#### AIM
In the text on scatter diagrams, what percentage of the Ohio subscribers bought the product in the email example?

#### SELECTED EXCERPT
We don’t need to look for a trend to determine a pattern. We can focus on clusters or anomalies to see if we can make sense of the data, or where to focus our investigations next.
Understanding and Explaining your Scatter Diagram
We spent a good amount of time discussing different ways to interpret and present our data, but it’s just as important to know how to truly understand and explain what your data is presenting. It’s easy to make biased assumptions from a scatter plot, so let’s go through a few potential pitfalls and see how we can avoid making them.
Ensuring Sample is Representative of the Population
Our scatter plot will rarely, if ever, contain the entire population that we are trying to consider. Different factors including our own biases can affect how we’ve sampled data. Google News is a good example of this in action. Depending on your past search history, Google will surface “relevant” news topics and ads to you, but these topics and ads are not indicative of the entire population, it’s only the spectrum in which you are interested.
If you’d like to learn more about how to have Google News surface unbiased articles, you can check out my earlier Medium post here:
Using Google News for Unbiased Information
Why it Matters
Let’s take a look at the diagram below to take a deeper dive at this phenomenon.
A diagram which represents the even distribution between wealth and cat/dog lovers. (This is a friend zone I wouldn’t mind being in).
Let’s assume that we live in a world where there is no correlation between wealth and whether someone is more of a dog lover or cat lover. In this world the fact is that there are just as many wealthy dog lovers as there are not-so-wealthy dog lovers, and the same goes for cats — an evenly-distributed population. Now let’s assume you primarily hang out with wealthy cat owners. If you created a scatter diagram based on a survey of people you spend time with, you’d incorrectly see a correlation between people who love cats and higher wealth. You’d be missing out on surveying the hardcore dog lovers, and people of a lower wealth standing.
Here’s another example: you sent an email blast to all 1,000 of your subscribers about a new product for sale. 100 of your subscribers bought the product. 60 of them live in Ohio, and the remaining 40 in other states. You could use the 100, and determine: “Wow, Ohioans in particular really enjoy my product!” Now let’s say 800 of your 1,000 subscribers are from Ohio. This changes the story now, doesn’t it? You just marketed to more Ohioans than people from any other state. Ohioans don’t necessarily like your product, only 7.5% of them bought your product. On the other hand 20% of non-Ohioans also bought your product. (but the Ohioans like you enough to subscribe to you, though).

Stored data
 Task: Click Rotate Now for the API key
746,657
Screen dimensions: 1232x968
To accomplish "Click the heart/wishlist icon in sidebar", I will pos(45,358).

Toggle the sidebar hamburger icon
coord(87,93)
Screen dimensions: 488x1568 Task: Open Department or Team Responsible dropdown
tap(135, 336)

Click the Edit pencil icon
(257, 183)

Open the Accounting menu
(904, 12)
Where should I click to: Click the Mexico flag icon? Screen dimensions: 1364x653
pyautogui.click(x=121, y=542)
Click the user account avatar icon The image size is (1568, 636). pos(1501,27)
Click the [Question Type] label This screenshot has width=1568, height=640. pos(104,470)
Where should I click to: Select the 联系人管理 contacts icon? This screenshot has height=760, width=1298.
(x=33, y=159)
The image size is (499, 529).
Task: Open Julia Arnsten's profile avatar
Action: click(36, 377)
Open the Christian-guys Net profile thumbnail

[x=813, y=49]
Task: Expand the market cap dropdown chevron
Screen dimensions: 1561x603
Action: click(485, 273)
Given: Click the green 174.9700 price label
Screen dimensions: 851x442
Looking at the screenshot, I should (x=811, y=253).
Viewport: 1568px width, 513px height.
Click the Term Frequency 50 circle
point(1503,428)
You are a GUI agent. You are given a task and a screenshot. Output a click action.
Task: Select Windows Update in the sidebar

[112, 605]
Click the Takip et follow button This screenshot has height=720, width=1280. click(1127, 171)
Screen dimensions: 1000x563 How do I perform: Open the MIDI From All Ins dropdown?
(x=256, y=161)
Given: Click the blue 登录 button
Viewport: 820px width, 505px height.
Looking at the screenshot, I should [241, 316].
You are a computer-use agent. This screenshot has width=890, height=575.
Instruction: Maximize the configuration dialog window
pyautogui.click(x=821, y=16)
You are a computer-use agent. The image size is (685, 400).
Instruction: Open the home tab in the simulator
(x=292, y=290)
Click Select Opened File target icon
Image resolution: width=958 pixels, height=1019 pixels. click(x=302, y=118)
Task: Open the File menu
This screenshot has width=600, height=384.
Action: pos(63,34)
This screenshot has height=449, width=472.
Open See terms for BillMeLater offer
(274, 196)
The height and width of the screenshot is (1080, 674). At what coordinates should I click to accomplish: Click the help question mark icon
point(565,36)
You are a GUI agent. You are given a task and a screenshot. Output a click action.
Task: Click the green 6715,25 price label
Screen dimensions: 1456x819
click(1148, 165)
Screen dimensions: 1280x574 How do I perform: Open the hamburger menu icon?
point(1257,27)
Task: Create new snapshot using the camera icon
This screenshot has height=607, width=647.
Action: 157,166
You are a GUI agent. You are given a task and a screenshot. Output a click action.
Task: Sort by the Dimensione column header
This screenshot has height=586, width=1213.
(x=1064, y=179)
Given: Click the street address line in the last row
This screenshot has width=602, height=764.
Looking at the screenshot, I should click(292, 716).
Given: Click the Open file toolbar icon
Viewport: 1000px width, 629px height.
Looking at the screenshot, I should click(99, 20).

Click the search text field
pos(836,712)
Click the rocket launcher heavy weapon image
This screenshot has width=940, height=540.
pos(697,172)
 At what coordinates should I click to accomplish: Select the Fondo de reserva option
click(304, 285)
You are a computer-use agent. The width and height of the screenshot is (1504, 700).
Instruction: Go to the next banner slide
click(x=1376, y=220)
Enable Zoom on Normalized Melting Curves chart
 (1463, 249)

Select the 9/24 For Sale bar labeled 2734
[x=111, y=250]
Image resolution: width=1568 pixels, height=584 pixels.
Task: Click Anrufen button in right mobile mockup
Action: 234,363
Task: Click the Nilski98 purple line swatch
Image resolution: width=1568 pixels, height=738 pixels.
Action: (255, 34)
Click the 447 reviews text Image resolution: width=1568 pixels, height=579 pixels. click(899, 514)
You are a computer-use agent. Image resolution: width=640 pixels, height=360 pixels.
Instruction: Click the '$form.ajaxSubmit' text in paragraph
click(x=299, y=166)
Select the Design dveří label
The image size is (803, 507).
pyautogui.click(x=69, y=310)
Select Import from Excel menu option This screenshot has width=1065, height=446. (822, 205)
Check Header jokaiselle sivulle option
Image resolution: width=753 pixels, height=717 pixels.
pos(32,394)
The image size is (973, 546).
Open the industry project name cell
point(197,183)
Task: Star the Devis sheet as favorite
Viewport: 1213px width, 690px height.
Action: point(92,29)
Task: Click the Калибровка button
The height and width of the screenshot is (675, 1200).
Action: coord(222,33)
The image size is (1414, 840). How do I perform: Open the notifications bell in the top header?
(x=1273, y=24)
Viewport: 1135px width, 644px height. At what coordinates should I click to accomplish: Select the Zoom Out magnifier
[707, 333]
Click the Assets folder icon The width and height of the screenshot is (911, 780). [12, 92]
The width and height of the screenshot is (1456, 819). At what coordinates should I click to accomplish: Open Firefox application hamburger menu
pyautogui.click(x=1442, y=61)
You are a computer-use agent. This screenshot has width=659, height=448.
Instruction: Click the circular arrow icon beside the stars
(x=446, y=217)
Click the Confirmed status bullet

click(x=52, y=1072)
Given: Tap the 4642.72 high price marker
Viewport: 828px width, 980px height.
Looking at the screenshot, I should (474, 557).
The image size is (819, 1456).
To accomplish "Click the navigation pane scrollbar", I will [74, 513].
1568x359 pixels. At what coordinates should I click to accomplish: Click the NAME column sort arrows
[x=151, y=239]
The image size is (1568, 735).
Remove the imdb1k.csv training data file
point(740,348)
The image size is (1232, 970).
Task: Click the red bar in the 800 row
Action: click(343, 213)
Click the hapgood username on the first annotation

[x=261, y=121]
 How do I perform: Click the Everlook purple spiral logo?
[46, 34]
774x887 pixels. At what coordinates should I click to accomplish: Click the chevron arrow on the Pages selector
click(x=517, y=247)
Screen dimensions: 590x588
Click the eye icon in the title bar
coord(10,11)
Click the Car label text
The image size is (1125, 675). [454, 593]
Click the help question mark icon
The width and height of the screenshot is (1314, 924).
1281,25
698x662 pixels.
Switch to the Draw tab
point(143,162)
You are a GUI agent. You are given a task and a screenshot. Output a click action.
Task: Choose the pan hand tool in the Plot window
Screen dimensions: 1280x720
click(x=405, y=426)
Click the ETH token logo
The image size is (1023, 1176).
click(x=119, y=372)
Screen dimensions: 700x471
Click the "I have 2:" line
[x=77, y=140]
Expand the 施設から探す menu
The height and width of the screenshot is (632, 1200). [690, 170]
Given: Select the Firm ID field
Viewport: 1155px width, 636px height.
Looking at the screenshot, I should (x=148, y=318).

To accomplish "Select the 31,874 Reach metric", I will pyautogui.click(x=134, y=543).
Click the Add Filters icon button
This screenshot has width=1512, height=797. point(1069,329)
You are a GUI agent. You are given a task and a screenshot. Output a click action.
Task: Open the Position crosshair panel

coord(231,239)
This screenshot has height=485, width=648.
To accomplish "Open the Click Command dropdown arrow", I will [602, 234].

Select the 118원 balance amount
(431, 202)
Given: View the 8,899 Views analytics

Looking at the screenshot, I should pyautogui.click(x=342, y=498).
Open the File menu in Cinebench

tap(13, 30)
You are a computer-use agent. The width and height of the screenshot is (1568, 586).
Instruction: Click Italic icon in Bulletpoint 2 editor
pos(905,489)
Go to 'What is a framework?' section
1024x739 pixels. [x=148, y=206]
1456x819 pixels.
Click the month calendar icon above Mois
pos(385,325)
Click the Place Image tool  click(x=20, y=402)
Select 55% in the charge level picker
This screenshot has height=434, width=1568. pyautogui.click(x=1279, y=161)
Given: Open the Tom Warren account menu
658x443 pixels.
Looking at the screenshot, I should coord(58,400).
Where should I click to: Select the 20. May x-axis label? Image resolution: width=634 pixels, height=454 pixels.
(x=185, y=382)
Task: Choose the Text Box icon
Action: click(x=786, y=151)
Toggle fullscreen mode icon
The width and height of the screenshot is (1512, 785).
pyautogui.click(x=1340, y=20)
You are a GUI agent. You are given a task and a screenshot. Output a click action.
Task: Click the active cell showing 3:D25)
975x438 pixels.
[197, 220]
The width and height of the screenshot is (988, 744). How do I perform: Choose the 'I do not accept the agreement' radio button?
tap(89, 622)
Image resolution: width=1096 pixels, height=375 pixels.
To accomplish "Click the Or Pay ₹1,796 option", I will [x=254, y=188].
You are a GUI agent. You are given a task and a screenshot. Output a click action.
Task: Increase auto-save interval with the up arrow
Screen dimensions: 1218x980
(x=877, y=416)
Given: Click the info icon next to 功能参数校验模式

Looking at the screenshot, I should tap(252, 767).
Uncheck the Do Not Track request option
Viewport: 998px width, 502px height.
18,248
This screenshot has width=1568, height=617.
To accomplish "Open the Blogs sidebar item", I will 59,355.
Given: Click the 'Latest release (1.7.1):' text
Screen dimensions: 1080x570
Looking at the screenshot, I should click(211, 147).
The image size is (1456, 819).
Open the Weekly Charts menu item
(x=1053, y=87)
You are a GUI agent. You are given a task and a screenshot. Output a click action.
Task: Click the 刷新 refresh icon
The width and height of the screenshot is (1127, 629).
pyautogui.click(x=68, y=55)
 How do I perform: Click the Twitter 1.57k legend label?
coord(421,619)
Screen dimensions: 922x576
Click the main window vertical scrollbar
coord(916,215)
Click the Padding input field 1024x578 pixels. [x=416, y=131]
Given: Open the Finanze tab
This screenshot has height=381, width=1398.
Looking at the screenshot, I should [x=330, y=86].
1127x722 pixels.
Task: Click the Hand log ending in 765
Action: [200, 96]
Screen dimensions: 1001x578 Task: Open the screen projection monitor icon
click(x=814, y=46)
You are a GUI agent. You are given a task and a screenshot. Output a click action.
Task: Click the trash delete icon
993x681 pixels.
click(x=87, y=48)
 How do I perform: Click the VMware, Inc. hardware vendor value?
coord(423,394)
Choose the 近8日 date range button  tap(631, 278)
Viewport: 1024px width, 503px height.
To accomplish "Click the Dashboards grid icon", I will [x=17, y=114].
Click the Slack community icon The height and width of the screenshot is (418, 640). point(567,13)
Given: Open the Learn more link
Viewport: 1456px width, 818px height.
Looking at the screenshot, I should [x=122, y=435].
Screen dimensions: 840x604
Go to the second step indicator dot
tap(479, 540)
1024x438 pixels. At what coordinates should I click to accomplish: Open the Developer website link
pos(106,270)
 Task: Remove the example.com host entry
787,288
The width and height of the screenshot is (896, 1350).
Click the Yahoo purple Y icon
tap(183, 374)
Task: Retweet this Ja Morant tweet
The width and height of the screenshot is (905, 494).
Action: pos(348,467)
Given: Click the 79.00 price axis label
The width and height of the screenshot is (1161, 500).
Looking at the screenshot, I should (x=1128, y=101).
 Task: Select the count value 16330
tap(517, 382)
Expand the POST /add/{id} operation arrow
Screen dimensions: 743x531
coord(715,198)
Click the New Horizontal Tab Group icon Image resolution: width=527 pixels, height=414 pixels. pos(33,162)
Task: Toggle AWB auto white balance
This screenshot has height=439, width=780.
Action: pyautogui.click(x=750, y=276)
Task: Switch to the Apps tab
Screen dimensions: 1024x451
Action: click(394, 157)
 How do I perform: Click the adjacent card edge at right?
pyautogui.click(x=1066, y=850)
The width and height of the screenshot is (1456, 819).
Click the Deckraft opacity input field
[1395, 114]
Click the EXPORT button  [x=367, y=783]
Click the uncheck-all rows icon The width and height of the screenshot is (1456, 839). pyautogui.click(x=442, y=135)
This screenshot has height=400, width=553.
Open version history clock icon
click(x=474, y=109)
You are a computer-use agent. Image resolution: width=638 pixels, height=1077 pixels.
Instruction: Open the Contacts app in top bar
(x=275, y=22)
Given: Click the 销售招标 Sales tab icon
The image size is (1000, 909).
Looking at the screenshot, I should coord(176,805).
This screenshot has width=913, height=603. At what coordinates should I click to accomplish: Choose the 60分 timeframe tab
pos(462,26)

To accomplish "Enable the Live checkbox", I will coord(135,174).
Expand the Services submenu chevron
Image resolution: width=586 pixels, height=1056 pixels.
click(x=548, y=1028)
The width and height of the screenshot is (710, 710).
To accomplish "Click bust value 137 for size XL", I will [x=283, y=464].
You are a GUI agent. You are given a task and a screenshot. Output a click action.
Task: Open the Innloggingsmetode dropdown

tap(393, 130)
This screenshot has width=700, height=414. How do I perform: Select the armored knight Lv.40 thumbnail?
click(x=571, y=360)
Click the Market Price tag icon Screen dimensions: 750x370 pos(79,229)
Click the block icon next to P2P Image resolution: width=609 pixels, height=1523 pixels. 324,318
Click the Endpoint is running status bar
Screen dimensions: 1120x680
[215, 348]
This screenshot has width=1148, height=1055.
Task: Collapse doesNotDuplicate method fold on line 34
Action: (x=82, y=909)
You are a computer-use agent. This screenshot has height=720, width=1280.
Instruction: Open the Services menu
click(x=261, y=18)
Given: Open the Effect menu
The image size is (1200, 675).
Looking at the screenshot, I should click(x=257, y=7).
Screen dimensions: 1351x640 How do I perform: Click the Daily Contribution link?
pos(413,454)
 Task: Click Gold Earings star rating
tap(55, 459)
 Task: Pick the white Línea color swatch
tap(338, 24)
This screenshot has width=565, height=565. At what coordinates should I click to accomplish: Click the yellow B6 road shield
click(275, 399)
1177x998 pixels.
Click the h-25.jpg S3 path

#### OUTPUT
7.5%